GSOC idea : file transfer plugin

Etan Reisner pidgin at unreliablesource.net
Mon Mar 24 19:13:40 EDT 2008


On Mon, Mar 24, 2008 at 06:57:27PM -0400, Evan Schoenberg wrote:
>
> On Mar 24, 2008, at 6:52 PM, Roberto Barboza Jr wrote:
>
> > I would like to know if i could develop this idea as my GSoC project.
> > It seems well explained to me (i couldn't explain better or add
> > anything to the idea right now), so if it's ok, i'll read the dev wiki
> > to start planning how this could be done.
>
> I don't think the 'file transfer plugin' (basically an FTP server
> implemented as a Pidgin plugin) is within appropriate scope of the
> project.  There are plenty of existing solutions to file sharing,
> including solutions provided by the protocols themselves.  Do any
> other developers disagree and think this would be a project for which,
> as described in Jean-Grégoire Foulon's email, they would vote when it
> comes time to accept or reject proposals?
>
> -Evan

I agree completely, implementing an entire ftp/http server inside pidgin
is not at all something I think appropriate for pidgin nor do I
particularly think it is something complex enough to be a valid SoC
project (especially given the fact that Sean's book _Open Source Messaging
Application Development: Building and Extending Gaim_ has a *very*, *very*
simple webserver in a plugin as one of the code examples for Chapter 7).

Extending the webserver plugin from the book to handle accepting a "path"
and serving different known files based off of that path should not take
much time, assuming you don't intend to make it a full-fledged http server
or anything.

I also happen to think there really aren't that many people for whom such
a plugin would truly be useful, and I would much rather see more broadly
useful projects undertaken as part of the Summer of Code.

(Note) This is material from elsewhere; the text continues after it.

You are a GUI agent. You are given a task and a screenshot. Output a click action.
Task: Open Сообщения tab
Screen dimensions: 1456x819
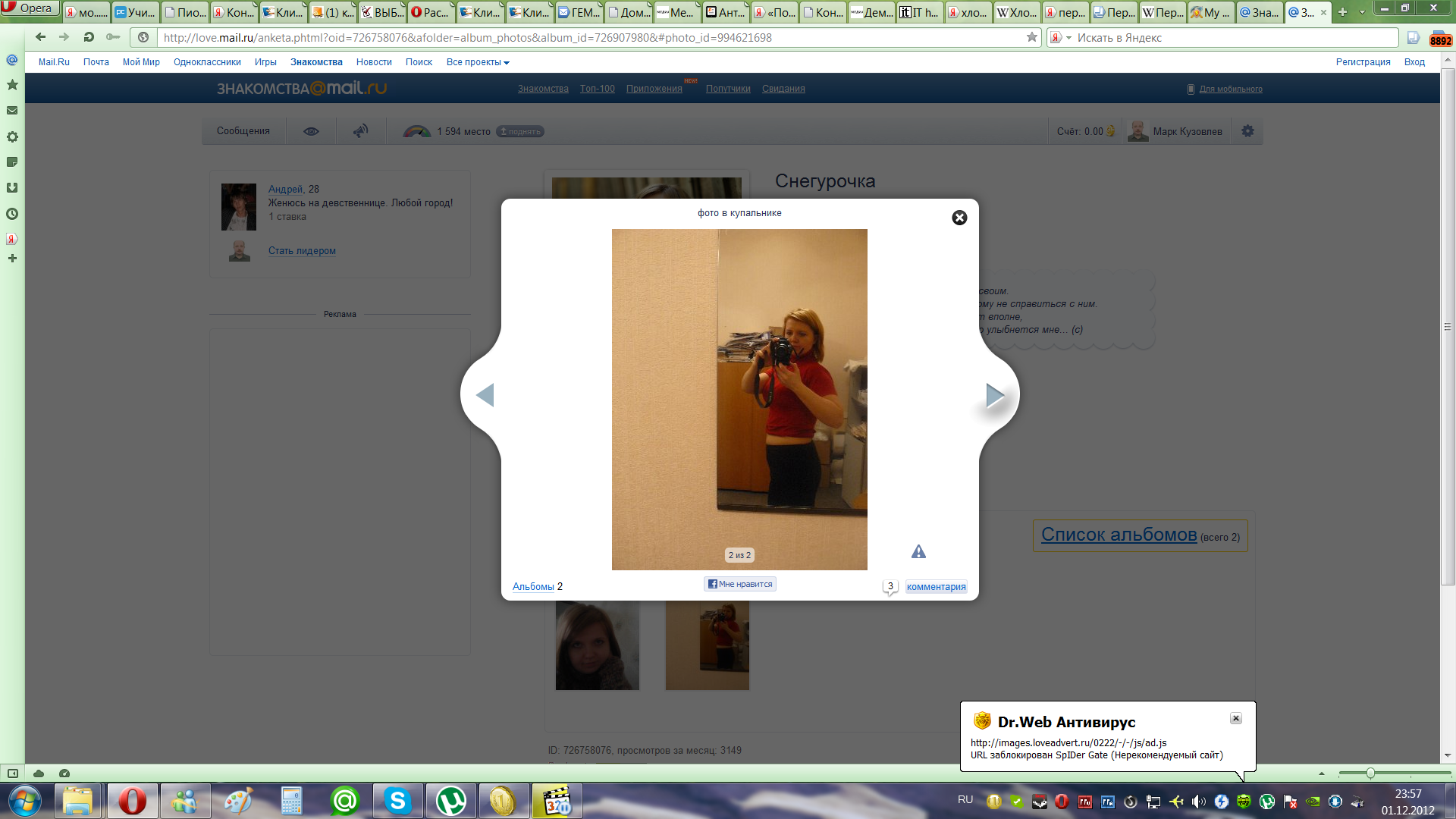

If this project idea is in fact not even to create a plugin to actually do
anything but rather to create a plugin to manage transacting the transfer
type information, the location and port information, and the
login/credential information to an existing ftp/http/scp service (which
increases the complexity of the deployment of this plugin considerably)
then I think this is even less of a meaningful project since a person
could do all of this without the plugin just fine. (I'm assuming the
plugin wouldn't set up the ftp/http/scp service for the user as that would
quite likely be rather impractical if not downright impossible.)